Texte fourni ▸
::::::::::

Cette semaine, le monde du cinéma célèbre l’anniversaire de la sortie de « Retour vers le Futur » de Robert Zemeckis. D’accord, ce n’est pas « 2001, l’Odyssée de l’Espace » (un film un peu surfait) mais son mélange de rigolade, de nostalgie et de kitsch apporte à ce film, beaucoup moins prétentieux que le SF de Kubrick, une pérennité que personne n’imaginait lors de sa sortie. Et surtout, le ressort de son intrigue reste des plus excitants. Le mérite en revient à H.G. Wells et à sa « Machine à remonter le temps » (un roman indémodable, paru en 1895).

Ici, un ado, Marty Mc Fly, remonte vingt ans en arrière où il se rend compte qu’avant de repartir vers son époque, il doit réparer toutes les complications que son arrivée a provoquées pour éviter d’être effacé de l’Histoire.

En nos temps troublés, où la planète est malade de ses guerres interminables, de ses violences, de sa pollution, où la crise inscrit « no future » sur le front des nouvelles générations, la tentation est grande de se plonger vers le passé, vingt ans en arrière comme Marty, pour voir sur place comment prolonger cette « belle époque » et éviter qu’elle conduise aux dérapages de la nôtre.

1995, la « belle époque », vraiment ?

A l’est de l’Europe, l’Ukraine est tranquille. Mais la Bosnie est à feu et à sang. Il faut le massacre de Srebrenica pour que les Occidentaux sortent enfin de leur léthargie et obligent les parties à arrêter cette abominable guerre civile. Une guerre dont la folie est évoquée cette année-là par le cinéaste serbo-bosniaque E. Kusturica dans « Underground »

En France, à peine éteints les lampions fêtant l’élection à la présidence de Jacques Chirac,  une vague d’attentats islamistes (inaugurée par celui du RER Saint-Michel) entraîne la suspension des accords de Schengen. Pendant ce temps, le nouveau président décide de reprendre les essais nucléaires…

En Afrique, on ne connaît pas encore ces joyeux drilles de Boko-Haram. Mais on compte le million de morts du génocide au Rwanda qui vient de se terminer, en attendant les premières inculpations du TPR.

Au Japon, pas de tsunami cette année-là mais des attaques terroristes au gaz sarin dans le métro de Tokyo commis par la secte Aum (racontées avec émotion par Murakami dans son livre intitulé, coïncidence, « Underground »).

Je préfère vous éviter le pire de l’actualité de cette année-là : l’entrée en fonction du gouvernement Dehaene-Di Rupo, qui eut à gérer aussi mal qu’il soit possible l’affaire Dutroux (Julie et Melissa ont été enlevés en juin) et la crise de la dioxine.

Si Marty remontait en 1995 pour recoller les morceaux de l’Histoire et éviter les drames à venir, il ne saurait où donner de la tête ! « C’était mieux avant », oublions ce slogan qui fait le succès de tous ceux qui veulent effacer notre mémoire.

::::::::::

Actions à mener ▸
[1] Selon le texte fourni, en quelle année est paru le roman de H.G. Wells « Machine à remonter le temps » ?
[2] Recopiez le passage du texte fourni qui va de « Cette semaine, le » à « paru en 1895). ».

::::::::::

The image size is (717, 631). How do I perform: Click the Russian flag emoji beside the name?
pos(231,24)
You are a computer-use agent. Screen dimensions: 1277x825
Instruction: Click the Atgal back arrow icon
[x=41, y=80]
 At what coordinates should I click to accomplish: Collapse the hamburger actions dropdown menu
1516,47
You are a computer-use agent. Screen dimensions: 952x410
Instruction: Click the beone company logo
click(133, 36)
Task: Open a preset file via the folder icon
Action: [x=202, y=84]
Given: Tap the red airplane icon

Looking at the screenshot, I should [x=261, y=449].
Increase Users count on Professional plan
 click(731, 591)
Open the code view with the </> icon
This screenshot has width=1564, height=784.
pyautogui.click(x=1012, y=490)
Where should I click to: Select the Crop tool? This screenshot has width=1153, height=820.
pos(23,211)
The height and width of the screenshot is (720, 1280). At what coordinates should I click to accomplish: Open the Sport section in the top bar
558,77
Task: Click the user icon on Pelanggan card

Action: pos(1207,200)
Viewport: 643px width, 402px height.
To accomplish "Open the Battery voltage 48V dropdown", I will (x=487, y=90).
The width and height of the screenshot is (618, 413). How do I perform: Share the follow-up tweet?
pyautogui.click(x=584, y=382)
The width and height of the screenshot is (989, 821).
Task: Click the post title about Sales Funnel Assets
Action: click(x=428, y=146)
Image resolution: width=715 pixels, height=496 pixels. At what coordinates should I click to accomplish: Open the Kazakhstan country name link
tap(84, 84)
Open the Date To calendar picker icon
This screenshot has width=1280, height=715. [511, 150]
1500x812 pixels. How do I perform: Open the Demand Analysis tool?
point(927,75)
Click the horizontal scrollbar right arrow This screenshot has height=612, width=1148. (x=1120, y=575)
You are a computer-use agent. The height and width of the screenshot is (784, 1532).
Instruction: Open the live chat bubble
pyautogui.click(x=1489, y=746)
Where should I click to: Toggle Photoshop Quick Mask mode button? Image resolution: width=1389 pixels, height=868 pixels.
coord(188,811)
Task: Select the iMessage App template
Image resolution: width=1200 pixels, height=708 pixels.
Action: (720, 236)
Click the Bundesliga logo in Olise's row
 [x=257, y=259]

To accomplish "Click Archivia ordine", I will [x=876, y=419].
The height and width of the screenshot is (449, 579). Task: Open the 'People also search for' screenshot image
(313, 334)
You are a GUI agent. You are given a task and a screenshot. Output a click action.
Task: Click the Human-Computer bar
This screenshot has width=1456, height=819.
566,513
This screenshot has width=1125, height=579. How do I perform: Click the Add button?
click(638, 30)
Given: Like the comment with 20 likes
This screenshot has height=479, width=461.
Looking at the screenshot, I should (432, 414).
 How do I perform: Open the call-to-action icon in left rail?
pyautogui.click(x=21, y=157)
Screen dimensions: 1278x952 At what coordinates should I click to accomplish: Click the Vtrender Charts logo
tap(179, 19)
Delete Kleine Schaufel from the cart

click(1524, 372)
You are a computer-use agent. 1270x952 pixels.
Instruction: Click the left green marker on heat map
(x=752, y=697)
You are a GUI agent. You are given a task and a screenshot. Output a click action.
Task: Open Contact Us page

::::::::::

Ensemble des réponses ▸
[1] En 1895.

[2]
Cette semaine, le monde du cinéma célèbre l’anniversaire de la sortie de « Retour vers le Futur » de Robert Zemeckis. D’accord, ce n’est pas « 2001, l’Odyssée de l’Espace » (un film un peu surfait) mais son mélange de rigolade, de nostalgie et de kitsch apporte à ce film, beaucoup moins prétentieux que le SF de Kubrick, une pérennité que personne n’imaginait lors de sa sortie. Et surtout, le ressort de son intrigue reste des plus excitants. Le mérite en revient à H.G. Wells et à sa « Machine à remonter le temps » (un roman indémodable, paru en 1895).